**Task goal**:
Starting with the line that contains "The image size is (927, 720).", repeat exactly every line through the last one in the records below, and leave out the pictures.

**Data shown**:
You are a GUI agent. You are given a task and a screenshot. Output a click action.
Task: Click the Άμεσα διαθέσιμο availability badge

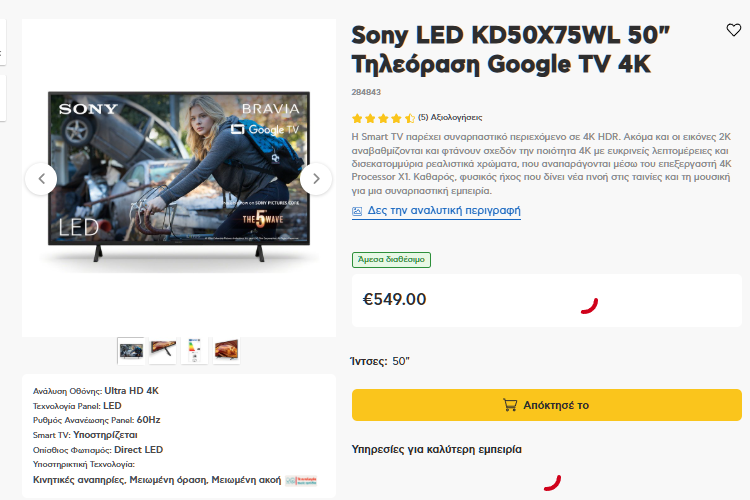[391, 260]
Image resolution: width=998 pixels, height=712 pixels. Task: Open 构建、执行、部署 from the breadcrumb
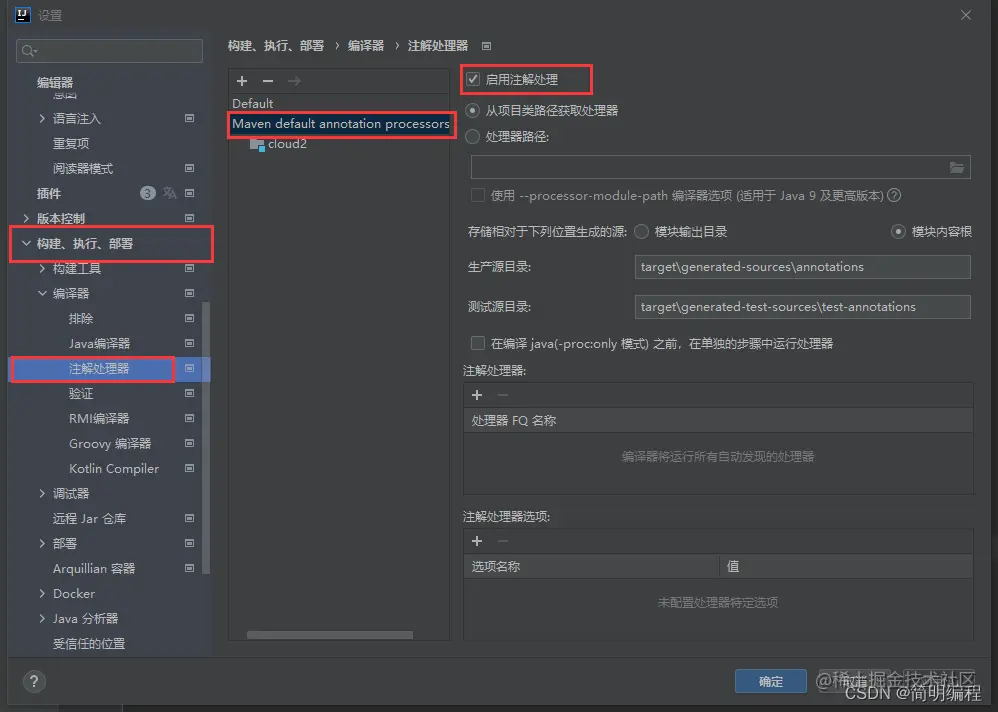[277, 45]
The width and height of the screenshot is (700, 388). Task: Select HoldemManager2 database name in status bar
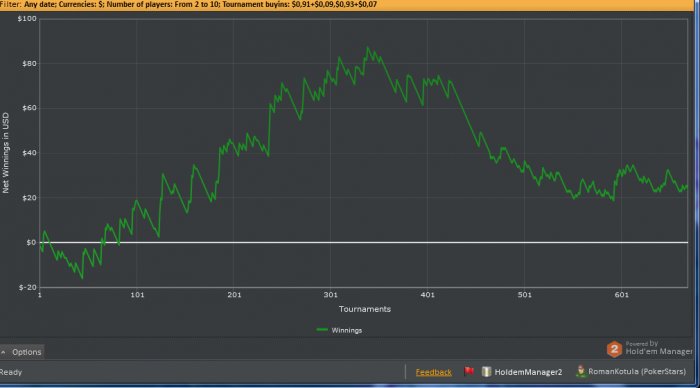click(x=528, y=372)
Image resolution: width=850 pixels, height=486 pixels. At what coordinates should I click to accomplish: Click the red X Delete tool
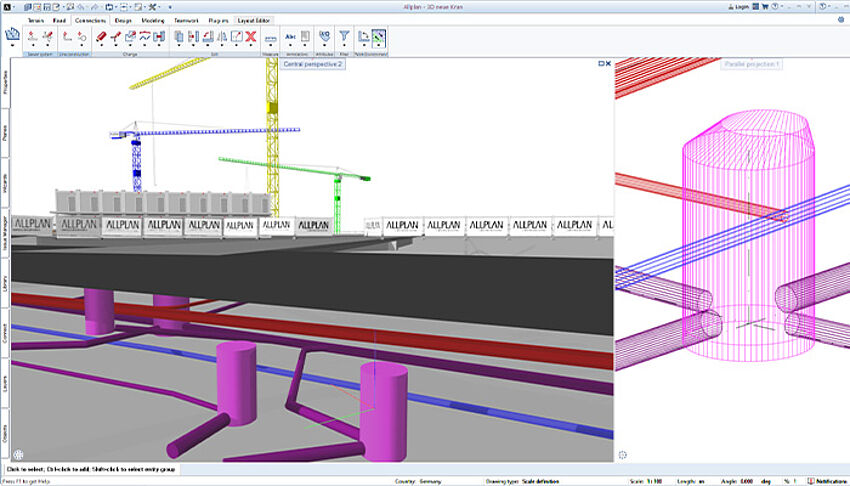coord(251,38)
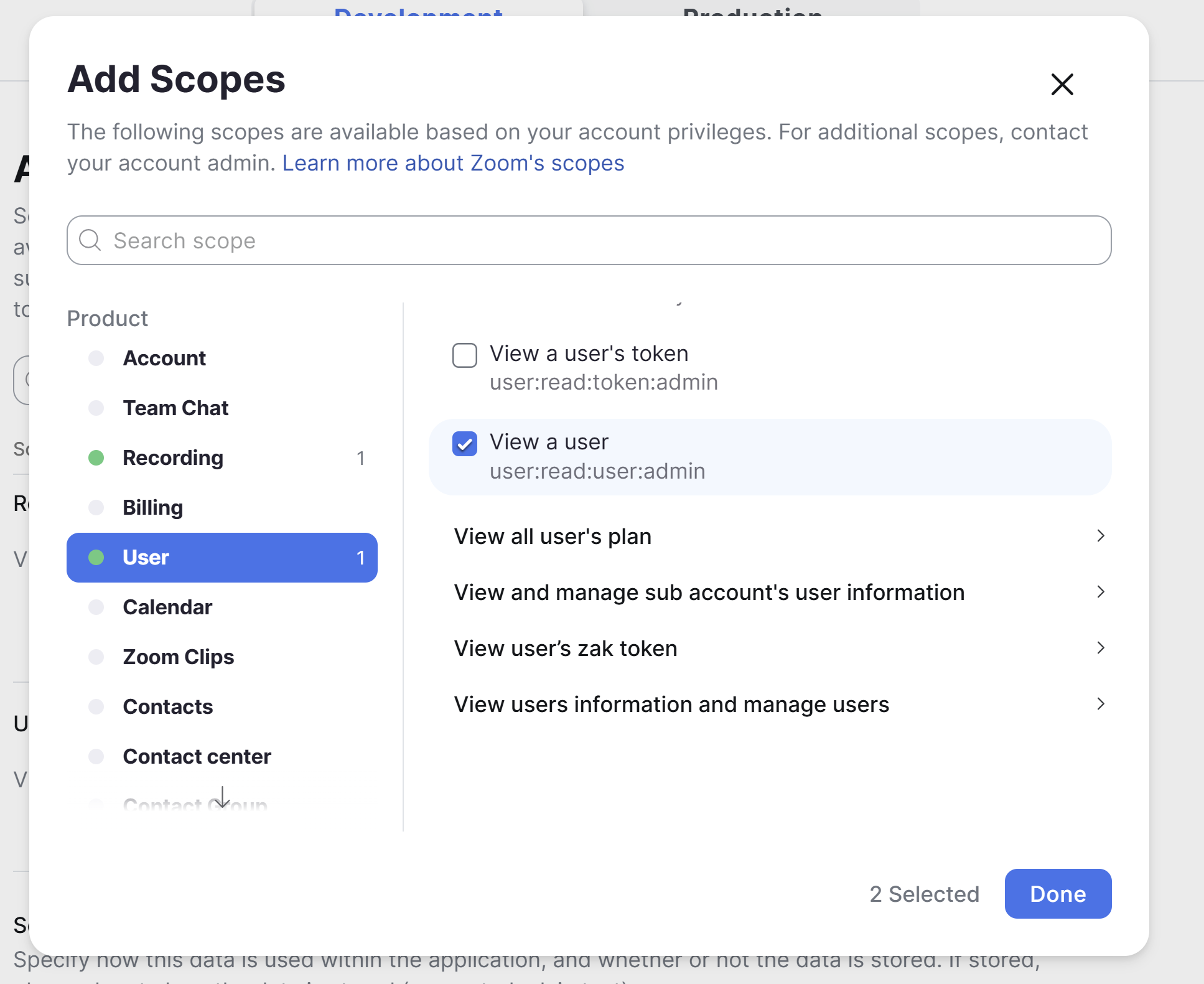Open the Calendar scopes section
The image size is (1204, 984).
tap(167, 607)
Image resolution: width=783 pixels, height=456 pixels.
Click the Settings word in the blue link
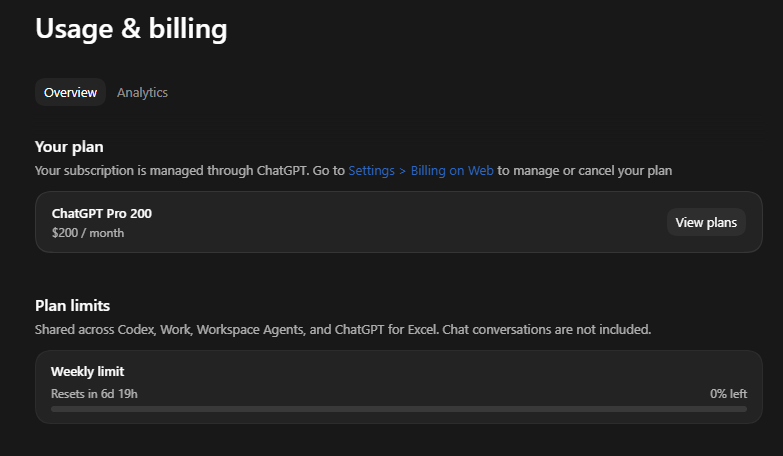tap(372, 171)
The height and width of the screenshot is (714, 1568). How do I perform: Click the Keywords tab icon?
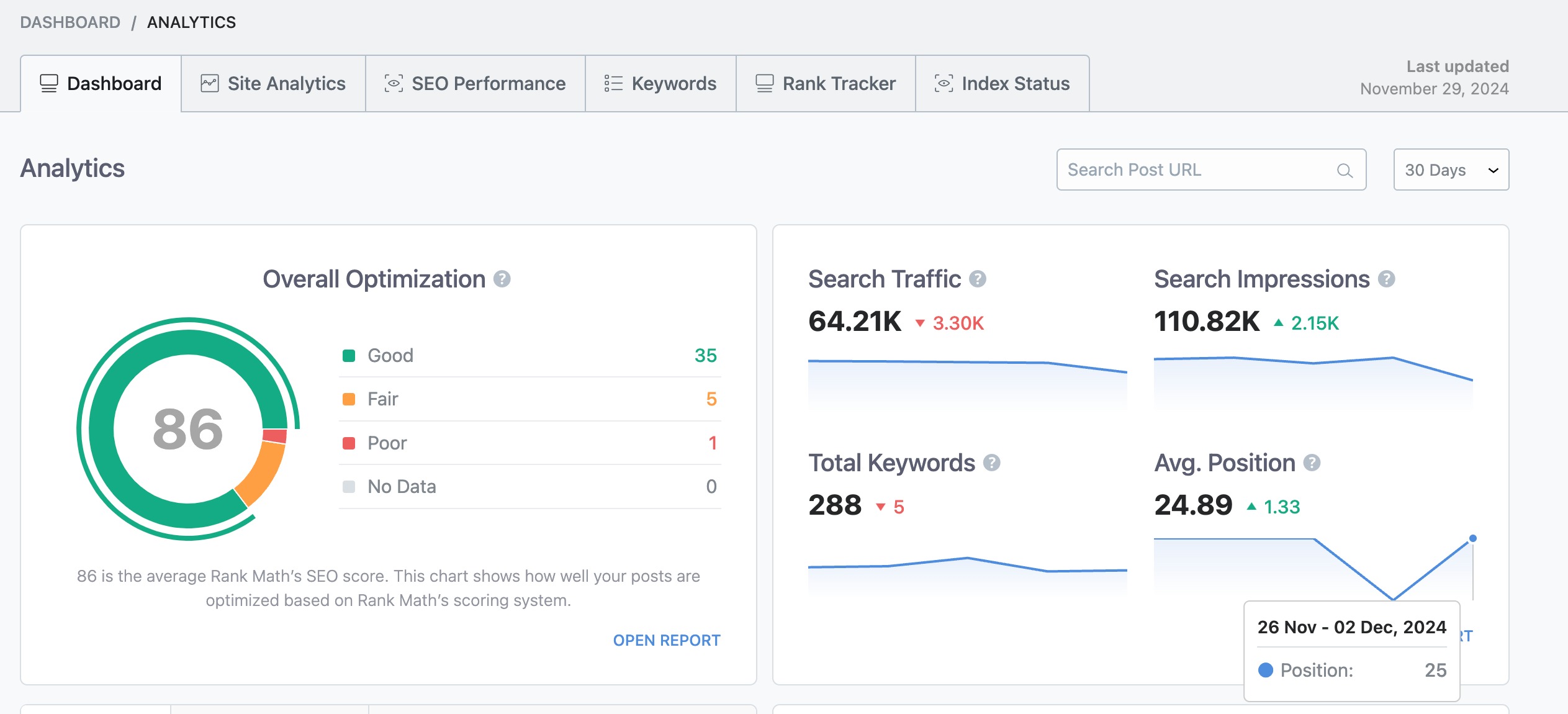click(613, 83)
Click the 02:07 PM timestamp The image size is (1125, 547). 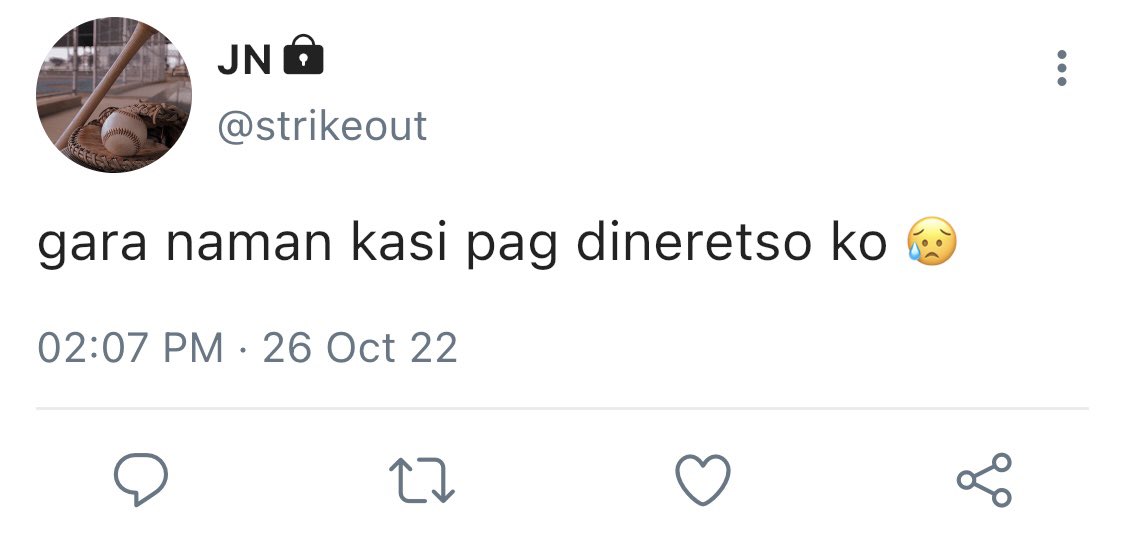coord(130,348)
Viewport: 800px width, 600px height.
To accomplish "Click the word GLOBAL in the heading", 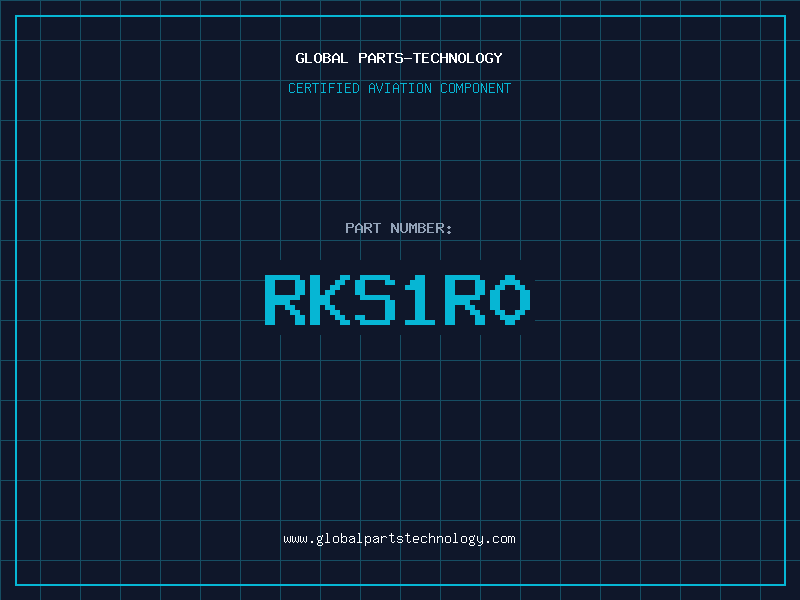I will pyautogui.click(x=322, y=58).
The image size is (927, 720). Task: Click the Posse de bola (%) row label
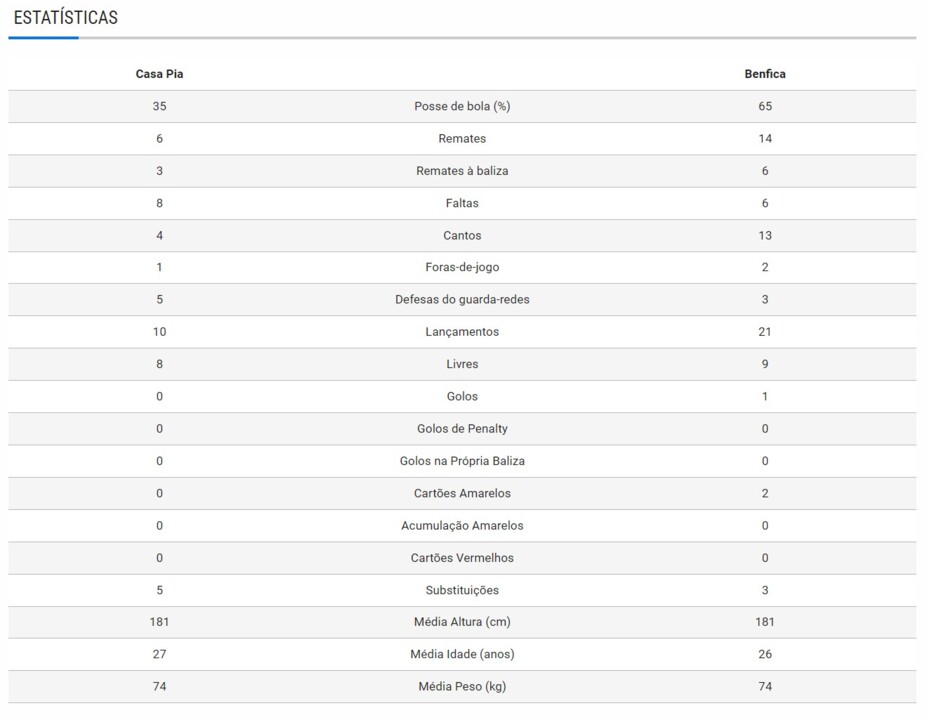click(x=462, y=106)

**Solution for this problem**:
The image size is (927, 720). Task: Click the Posse de bola (%) row label
click(x=462, y=106)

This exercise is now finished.